The solution: Makers All.

To understand why Makers All is structured the way it is, we need to understand the economic backdrop that shapes it:

  • Not only robots and AI but also augmented and virtual reality, digital fabrication, wearables, and other emerging technologies are going to become the core of this new economy. The most valuable part of this economy won’t be physical products but the creative works that power them: a robot’s software that lets it cook, the recipe that tells it how to make tomato soup, the patent behind sensors that lets it know when a chicken breast is fully cooked.
  • The Internet has given us a sneak preview of what an economy dominated by creative works might look like. With websites, YouTube, and open source software, we have an unprecedented bounty of creative works at our fingertips. But the financial benefits have largely gone to the top: musicians, newspaper reporters, and other makers of creative works have a harder time paying the bills, income inequality has soared, and communities from Compton to Harlan County have essentially been written off.
  • But as the postwar consumer economy showed us, technology isn’t destiny. Through their unions, millions of white Americans built grassroots power at the heart of this new economy that ensured this prosperity was more broadly shared. The challenge we face today is how to build grassroots power at the heart of the creative works economy — and do it in a way so this time every community benefits

Makers All consists of 2 strategies:

Make Creativity Work. How do we ensure that in every community, as many people as possible can earn some or all of their income from creative works?

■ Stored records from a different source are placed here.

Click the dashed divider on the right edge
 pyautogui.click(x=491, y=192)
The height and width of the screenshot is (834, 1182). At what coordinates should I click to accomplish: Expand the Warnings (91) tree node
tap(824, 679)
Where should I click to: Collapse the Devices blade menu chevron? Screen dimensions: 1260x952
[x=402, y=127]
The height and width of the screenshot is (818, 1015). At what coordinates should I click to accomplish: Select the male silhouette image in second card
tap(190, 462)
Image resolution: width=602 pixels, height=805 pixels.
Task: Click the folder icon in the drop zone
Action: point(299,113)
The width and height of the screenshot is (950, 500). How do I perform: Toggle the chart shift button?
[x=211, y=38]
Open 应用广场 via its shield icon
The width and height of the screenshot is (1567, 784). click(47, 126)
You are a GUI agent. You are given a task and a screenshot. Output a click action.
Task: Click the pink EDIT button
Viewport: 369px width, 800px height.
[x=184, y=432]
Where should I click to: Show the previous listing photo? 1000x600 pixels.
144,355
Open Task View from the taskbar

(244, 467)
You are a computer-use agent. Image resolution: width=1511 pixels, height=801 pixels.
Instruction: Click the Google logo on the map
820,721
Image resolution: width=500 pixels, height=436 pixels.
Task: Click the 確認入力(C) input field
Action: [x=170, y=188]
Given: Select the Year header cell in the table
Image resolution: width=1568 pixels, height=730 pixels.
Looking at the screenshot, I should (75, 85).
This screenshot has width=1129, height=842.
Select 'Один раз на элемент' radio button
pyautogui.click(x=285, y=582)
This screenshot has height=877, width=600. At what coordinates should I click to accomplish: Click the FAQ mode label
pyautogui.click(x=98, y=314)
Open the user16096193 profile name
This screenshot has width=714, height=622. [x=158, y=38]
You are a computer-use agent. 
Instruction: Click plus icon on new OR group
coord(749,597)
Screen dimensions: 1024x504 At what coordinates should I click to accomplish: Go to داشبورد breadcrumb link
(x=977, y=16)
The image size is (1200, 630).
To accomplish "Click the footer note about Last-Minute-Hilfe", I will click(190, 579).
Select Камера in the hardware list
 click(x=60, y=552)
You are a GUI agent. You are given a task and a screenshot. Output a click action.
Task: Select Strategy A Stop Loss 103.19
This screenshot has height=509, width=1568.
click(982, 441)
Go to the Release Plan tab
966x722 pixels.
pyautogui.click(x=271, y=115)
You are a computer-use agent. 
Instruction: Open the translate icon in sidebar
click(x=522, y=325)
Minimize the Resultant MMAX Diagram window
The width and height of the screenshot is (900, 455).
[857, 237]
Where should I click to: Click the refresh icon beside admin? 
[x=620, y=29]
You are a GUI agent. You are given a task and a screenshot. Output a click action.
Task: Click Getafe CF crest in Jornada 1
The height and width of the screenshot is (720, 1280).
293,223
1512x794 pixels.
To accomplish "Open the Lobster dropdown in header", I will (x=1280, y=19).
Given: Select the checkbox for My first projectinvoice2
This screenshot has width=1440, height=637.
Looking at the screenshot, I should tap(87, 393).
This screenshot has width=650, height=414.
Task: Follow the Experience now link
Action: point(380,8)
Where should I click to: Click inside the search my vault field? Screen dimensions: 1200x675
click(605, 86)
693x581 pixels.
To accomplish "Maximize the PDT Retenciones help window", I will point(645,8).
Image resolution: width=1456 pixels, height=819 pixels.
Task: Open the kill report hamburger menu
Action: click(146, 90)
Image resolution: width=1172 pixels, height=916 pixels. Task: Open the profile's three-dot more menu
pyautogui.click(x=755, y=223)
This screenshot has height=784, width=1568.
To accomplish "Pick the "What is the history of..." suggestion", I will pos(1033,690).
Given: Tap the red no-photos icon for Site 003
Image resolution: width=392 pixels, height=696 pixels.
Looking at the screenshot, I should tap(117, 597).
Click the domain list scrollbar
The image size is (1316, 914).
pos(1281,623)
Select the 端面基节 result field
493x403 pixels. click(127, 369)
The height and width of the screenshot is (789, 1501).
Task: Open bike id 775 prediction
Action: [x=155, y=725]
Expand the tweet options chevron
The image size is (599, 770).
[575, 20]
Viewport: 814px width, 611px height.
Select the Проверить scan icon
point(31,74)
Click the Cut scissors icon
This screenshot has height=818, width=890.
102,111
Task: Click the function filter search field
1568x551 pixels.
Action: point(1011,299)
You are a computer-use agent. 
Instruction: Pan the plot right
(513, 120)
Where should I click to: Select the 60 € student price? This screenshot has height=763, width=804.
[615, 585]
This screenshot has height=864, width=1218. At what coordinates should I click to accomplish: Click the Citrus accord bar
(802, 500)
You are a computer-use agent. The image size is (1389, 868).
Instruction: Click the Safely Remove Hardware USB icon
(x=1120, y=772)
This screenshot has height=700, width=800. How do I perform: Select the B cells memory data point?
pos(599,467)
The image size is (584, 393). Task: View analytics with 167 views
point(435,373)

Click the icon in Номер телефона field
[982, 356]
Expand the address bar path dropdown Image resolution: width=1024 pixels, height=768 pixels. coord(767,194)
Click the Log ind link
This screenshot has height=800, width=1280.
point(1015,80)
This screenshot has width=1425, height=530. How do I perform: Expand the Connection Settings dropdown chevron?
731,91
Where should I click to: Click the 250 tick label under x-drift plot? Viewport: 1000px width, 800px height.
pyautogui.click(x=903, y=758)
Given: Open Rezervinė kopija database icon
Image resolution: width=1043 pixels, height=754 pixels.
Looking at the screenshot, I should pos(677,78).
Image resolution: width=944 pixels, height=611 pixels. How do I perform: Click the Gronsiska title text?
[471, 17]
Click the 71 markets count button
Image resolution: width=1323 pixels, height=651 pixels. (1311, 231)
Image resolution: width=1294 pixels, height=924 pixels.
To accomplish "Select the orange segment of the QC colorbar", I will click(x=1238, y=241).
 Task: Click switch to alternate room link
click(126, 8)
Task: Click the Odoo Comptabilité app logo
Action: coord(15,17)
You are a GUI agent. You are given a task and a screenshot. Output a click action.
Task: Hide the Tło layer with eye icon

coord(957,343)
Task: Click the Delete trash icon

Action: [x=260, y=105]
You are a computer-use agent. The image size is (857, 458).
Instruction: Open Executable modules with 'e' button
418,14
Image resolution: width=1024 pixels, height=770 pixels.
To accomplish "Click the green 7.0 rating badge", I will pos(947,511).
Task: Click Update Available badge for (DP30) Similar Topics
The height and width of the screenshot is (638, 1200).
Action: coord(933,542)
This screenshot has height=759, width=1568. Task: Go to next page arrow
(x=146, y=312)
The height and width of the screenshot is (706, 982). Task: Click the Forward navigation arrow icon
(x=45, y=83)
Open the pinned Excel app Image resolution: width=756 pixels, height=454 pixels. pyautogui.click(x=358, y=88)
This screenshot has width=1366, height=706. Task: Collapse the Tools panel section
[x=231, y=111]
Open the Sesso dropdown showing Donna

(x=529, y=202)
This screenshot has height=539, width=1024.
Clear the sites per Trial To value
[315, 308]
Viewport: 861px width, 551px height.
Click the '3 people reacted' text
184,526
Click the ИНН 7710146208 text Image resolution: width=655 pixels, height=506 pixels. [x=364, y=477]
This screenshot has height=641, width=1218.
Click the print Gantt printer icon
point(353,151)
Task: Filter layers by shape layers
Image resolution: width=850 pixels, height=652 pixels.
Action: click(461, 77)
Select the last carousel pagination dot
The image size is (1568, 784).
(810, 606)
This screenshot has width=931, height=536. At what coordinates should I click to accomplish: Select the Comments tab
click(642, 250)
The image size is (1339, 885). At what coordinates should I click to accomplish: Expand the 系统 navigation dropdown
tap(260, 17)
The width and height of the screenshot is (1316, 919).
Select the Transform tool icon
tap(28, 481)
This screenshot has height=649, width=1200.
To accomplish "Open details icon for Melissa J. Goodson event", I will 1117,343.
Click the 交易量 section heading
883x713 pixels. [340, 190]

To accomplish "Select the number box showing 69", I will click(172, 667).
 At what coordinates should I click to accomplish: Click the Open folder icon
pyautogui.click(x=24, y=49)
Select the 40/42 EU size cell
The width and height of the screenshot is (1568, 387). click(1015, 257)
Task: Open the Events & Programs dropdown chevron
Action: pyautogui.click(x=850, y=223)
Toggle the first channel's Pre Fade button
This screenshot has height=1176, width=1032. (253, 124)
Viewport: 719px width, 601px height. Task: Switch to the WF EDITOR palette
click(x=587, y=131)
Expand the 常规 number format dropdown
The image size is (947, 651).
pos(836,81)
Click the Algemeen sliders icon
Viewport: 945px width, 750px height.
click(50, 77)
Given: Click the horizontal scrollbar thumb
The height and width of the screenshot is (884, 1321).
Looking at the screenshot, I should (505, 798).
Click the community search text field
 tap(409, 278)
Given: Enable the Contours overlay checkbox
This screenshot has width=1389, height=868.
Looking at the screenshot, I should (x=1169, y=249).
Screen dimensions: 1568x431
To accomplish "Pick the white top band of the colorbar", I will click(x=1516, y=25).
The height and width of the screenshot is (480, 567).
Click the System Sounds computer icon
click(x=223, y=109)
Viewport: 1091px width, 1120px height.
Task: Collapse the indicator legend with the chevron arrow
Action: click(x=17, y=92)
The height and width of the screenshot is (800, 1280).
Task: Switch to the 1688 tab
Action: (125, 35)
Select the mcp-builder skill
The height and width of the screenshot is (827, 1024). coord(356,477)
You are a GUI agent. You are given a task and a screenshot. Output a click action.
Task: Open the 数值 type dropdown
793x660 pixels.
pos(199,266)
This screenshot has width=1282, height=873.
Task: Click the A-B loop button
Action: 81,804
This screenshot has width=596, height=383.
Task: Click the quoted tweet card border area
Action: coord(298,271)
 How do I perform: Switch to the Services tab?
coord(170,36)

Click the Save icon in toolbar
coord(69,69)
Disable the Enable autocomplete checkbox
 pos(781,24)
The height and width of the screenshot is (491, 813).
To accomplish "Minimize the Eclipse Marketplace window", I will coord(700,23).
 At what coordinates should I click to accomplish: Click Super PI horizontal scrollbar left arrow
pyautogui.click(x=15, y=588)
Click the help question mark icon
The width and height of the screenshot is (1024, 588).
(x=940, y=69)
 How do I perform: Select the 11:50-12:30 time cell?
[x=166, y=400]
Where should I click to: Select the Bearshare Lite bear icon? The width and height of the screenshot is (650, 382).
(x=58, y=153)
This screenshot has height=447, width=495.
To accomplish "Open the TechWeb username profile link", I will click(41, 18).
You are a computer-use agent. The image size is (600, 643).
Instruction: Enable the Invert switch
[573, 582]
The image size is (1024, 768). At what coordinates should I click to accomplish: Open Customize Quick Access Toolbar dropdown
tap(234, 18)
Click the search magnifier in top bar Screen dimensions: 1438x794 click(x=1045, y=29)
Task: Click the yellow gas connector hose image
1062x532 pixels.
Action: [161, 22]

  • Knowledge. In every community, ensure that as many individuals as possible can learn the skills they need to participate in this economy both as tool users and tool creators — and rewire tech culture to support it. This knowledge is critical not only so people can benefit financially but also for the second part of Make Creativity Work: building power.
  • Power. Organize within and across communities to build grassroots power at the heart of this new economy. The goal: to ensure that everyone, not just a handful of corporations and the wealthy, gets a seat at the table where decisions get made about how the rules governing creative works are structured and who benefits (e.g., “YouTube Done Right”).

Make Community Work. Although every community should benefit from Make Creativity Work, not every individual will benefit enough to pay the bills and not everything we value will pay — and the harder hit our society is by job losses, the more critical this problem will become. So we need another way to make sure nobody starves and everyone has a shot at making it:

  • Fill the Gaps. Guarantee everyone security through a mix of a smaller Universal Basic Income and other opportunities that anyone could do and that reinforce our society’s values (e.g., “volunteer bucks”). Provide resources for work that’s critical to our communities but that the market doesn’t value, such as taking care of children and the elderly. And reduce our need for income through personal digital fabrication, creating more affordable housing, etc.
  • Make Communities Whole. Create Marshall Plan-style transitions for communities who are hit hard by new robot-driven job crises or were previously Left behind.